Sustainability is skills you practice a lifetime, not a checklist of “ten little things” like journalists promote.
When I teach my core sustainability leadership practice, the Spodek Method, in classes and corporate workshops, I have participants pair up and practice it with each other. When there is an odd number of participants, one usually pairs with me, leading me to new commitments on my environmental values.
At first I worried I’d run out of commitments after reading many ten-little-things-you-can-do-for-the-environment articles that promote the same things. Those CCCSC bludgeoning tactics (convincing, cajoling, coercing, seeking compliance: the opposite of how I lead) lead people to think there are are small number of things they can do. Even people who want to act meaningfully will do seven and consider themselves one of the good guys.
I’ve found the opposite:
The more people lead me through the Spodek Method, the more commitments I come up with to do. Sustainability isn’t a checklist. It’s skills. Like all skills, we master them with practice.

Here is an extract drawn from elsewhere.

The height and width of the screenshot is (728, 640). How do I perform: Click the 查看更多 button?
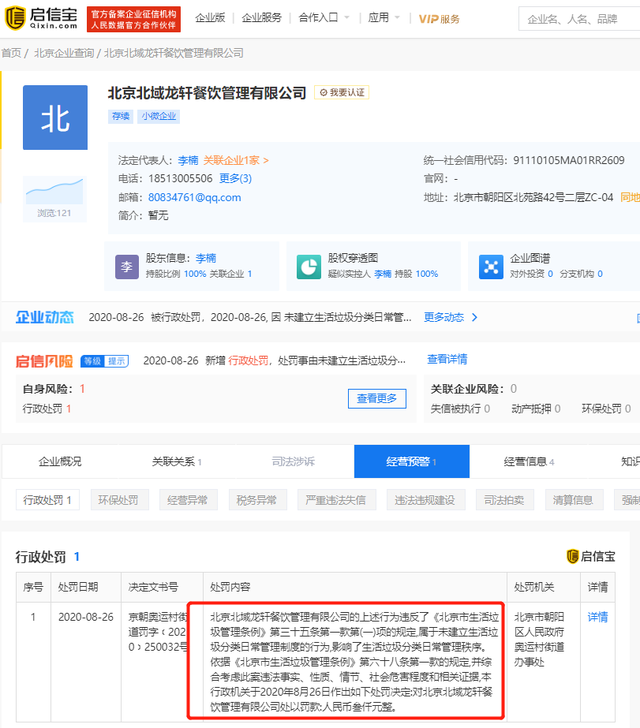click(x=378, y=398)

Like playing an instrument, making art, playing a sport, or other skill we can master, the more we master sustainability skills, the more we gain self-awareness, self-expression, appreciation of nuance and subtlety, attention to detail, and what comes with mastery. I can imagine our ancestors before pollution receiving these benefits like a birthright since I imagine they come with living in nature. Living in cities and modernity likely suppresses them. I can’t see the Milky Way from light and chemical pollution, let alone identify properties of most trees near me.
We’ve buried and polluted what was once our birthright to live in wonder, awe, self-awareness, self-expression, and what comes with mastering a challenging set of skills.